One thing that worked for me is to start as I mean to go on, and then allocate certain times to sort through the older images.

So what I’d suggest you do is schedule an hour or so every month (or once every couple of weeks, depending on how prolific a photo-taker you are), and do a small chunk of organizing the newly taken pictures. Once you get better at it, you’ll be doing it a lot quicker and it will free up the time to go through your archives as well. In short,  little and often is the key here. The worst possible thing you can do is panic at the end of December and try and sort the year’s worth of pictures in one evening.

Organise your photographs by year and/or specific event. Decide on a folder and file naming convention and stick with it, so it’s easier for you to find images in the future. A good folder structure to use is to have a folder for each year, and subfolders for each event. Start each folder name with a year, followed by a month in numerical form, and then a date, then a description of what’s inside. It will allow your computer to automatically order the folders chronologically. Consider also creating a “Favourites” folder for each year, and copy your best photos there for easy access.

tips on how to organise your digital photos

Then, once you have all your photos in their relevant folders, we can go to step three – backing it all up.

Step Three: Back. It. Up.

I can’t stress this enough – you have to back up your photos. The first rule of storing your digital photographs is to assume that it’s never safe in one place and it’s not the question of if a hard drive fails, but when it will.

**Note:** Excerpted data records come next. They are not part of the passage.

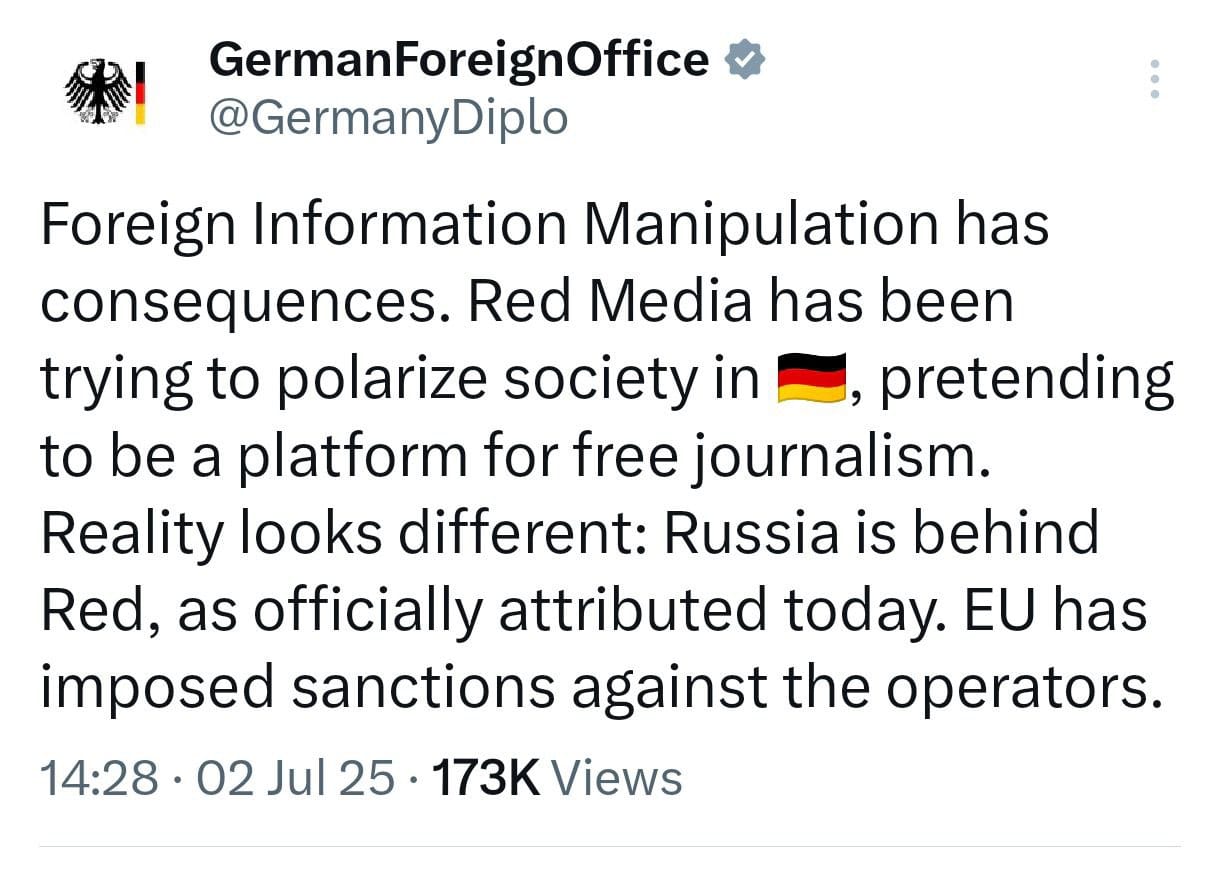Image resolution: width=1220 pixels, height=880 pixels.
Task: Click the black-red-gold stripe beside the eagle
Action: [141, 92]
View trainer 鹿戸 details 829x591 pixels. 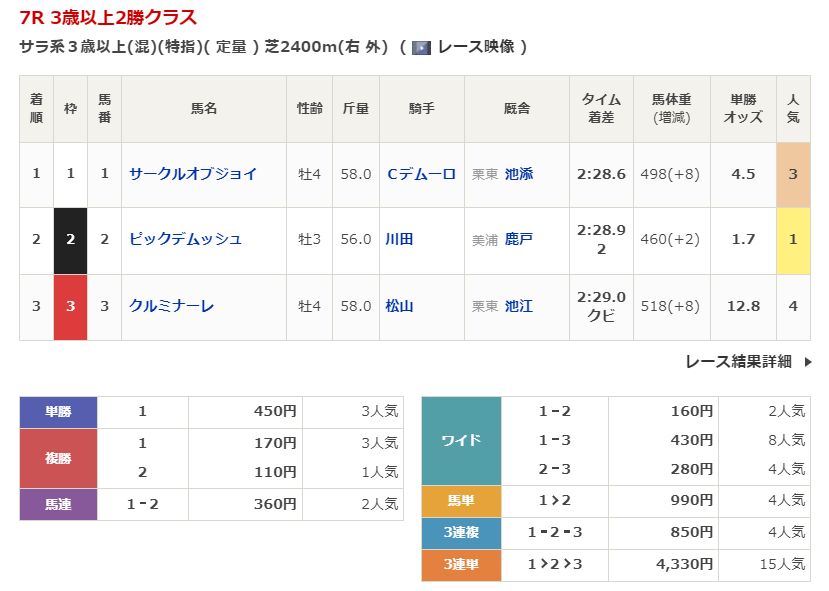(519, 240)
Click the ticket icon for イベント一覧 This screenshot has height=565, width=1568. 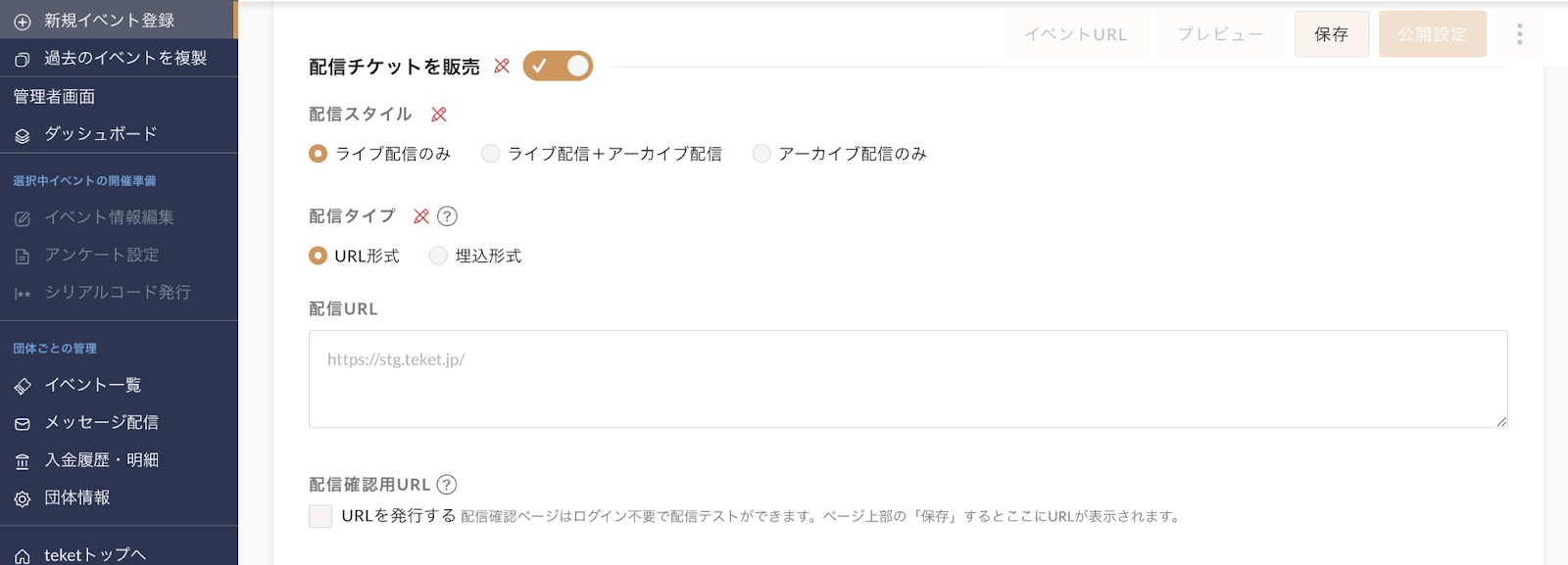tap(23, 386)
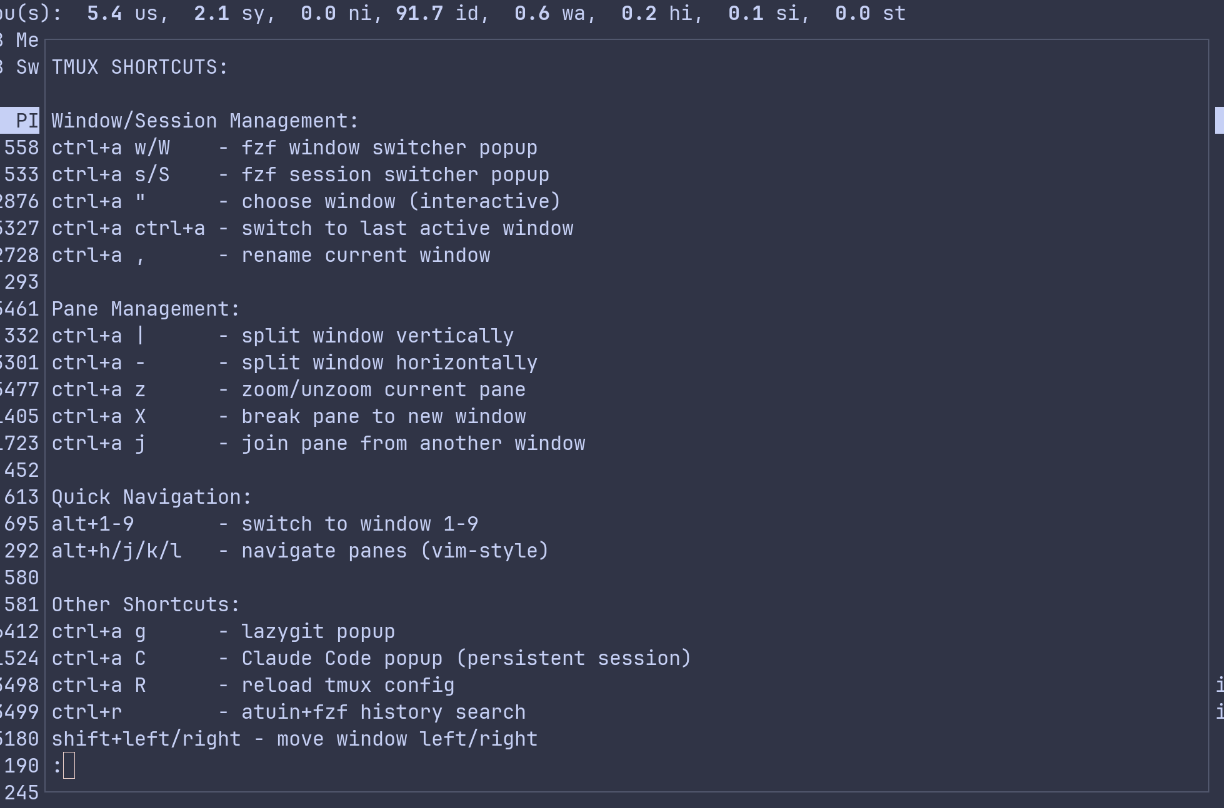The width and height of the screenshot is (1224, 808).
Task: Click the join pane from another window line
Action: 318,444
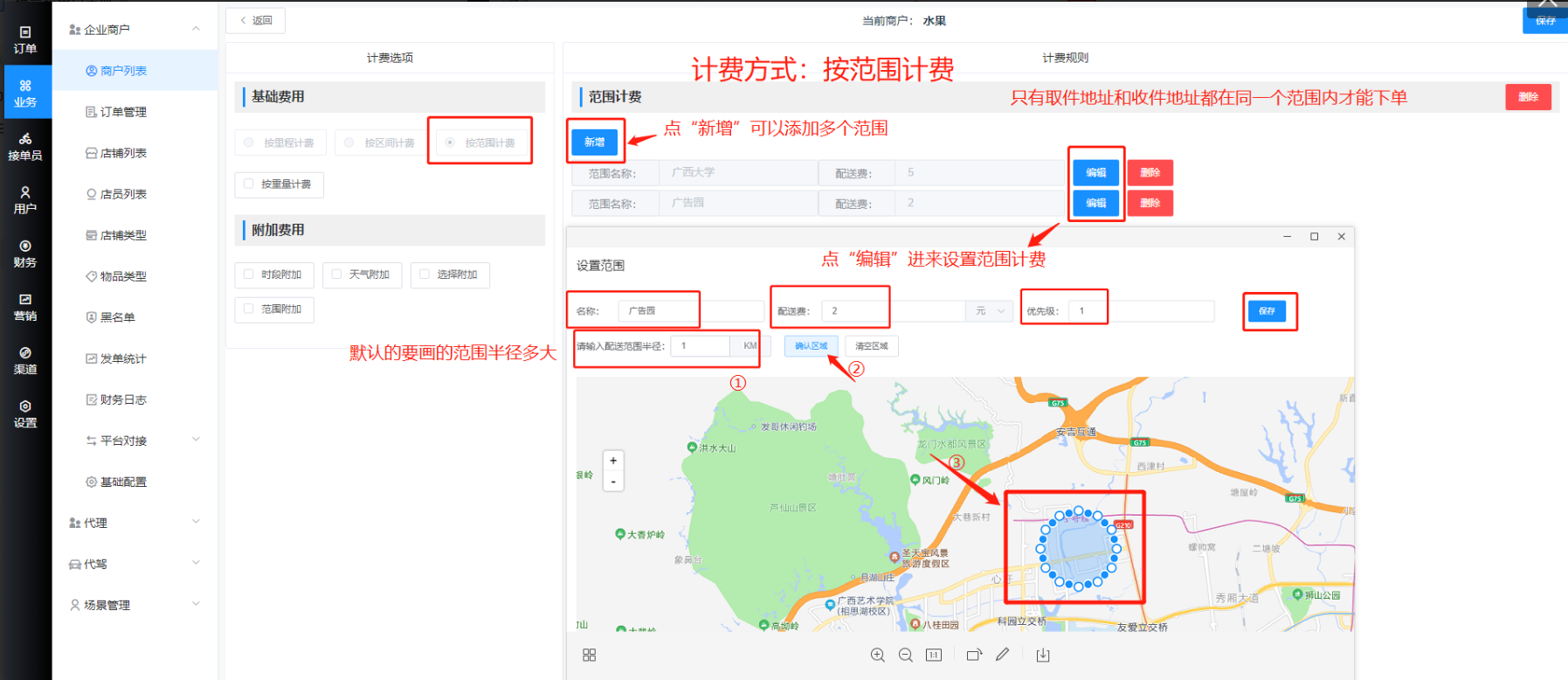Open 财务日志 from the side menu

point(123,399)
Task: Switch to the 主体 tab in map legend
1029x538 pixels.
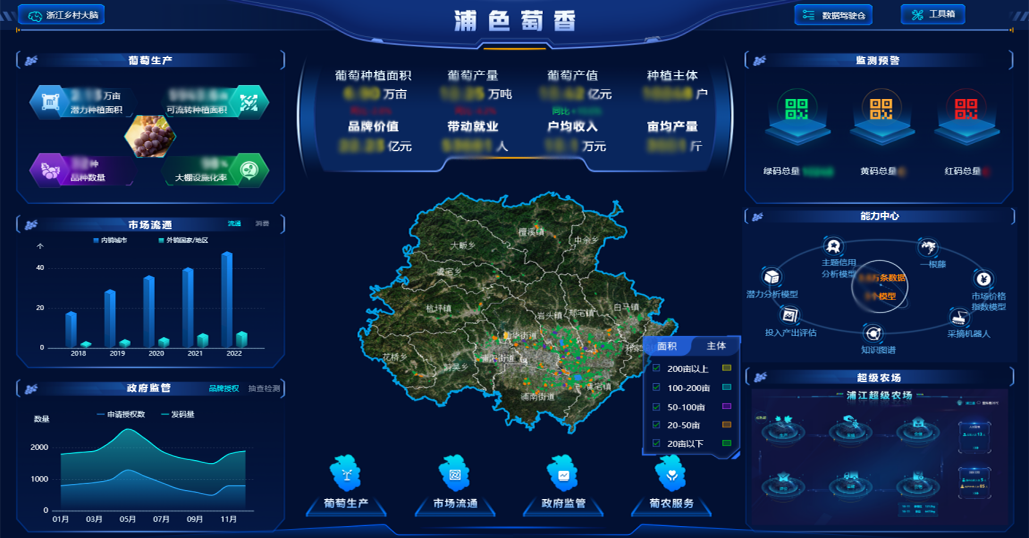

In order to keep your precious photographs safe, you need to have copies of them in at least two places – three is even better. One on your actual computer, another on an external hard drive that’s kept in a safe at home, or another location altogether (in the case of fire), and yet another – in the cloud.

For physical, hard drive backup I recommend an external drive like this one from Seagate (it’s actually really small, and you can even buy travel/storage pouches for them as well) or a large capacity USB stick like this one from SanDisk.

For cloud backup, I use and recommend CrashPlan. You simply install the app on your computer, tell it which folders you want backing up and when (a good idea is to leave the backup running overnight), and that’s it, the rest is done auto-magically for you. An initial backup might take a while, depending on how many photos you have (mine took several months because I have so many RAW files that are huge, but with JPEGs, you shouldn’t have this problem).

I do not recommend Backblaze – it’s a mirrored backup which means if you delete it (even accidentally, without realising it) from your computer, it will also be deleted in your backup online – not great!

Other cloud backup options include Dropbox or Google Drive, but once you fill up their initial storage allowance things can get pricey. Plus, you have to remember to actually put stuff in there, which is where CrashPlan comes out on top, as it’s one less thing to remember to do.

You also can use Amazon Photos (free photo and video storage for Prime members) and Flickr which offers 1TB of free storage for everyone (but make sure you mark your photos as private if you don’t want the whole world to see them).

If you have iCloud to back up your iPhone or iPad, you have to make sure you have it set up correctly, otherwise, it might not be backing up as you think it is. Read this Apple Support article on the subject.

Now – and that’s the final step on our initial download, organise and backup journey – that your photographs are safely backed up, you’re going to delete all the photos you’ve just imported off your smartphone and SD cards.

Deleting the already imported photos is an important step, as you honestly don’t want to be importing duplicates and sorting through them again in the future.

Phew! That was quite a bit of work, wasn’t it?! It’ll get easier once you have a regular system going, and do it regularly, I promise.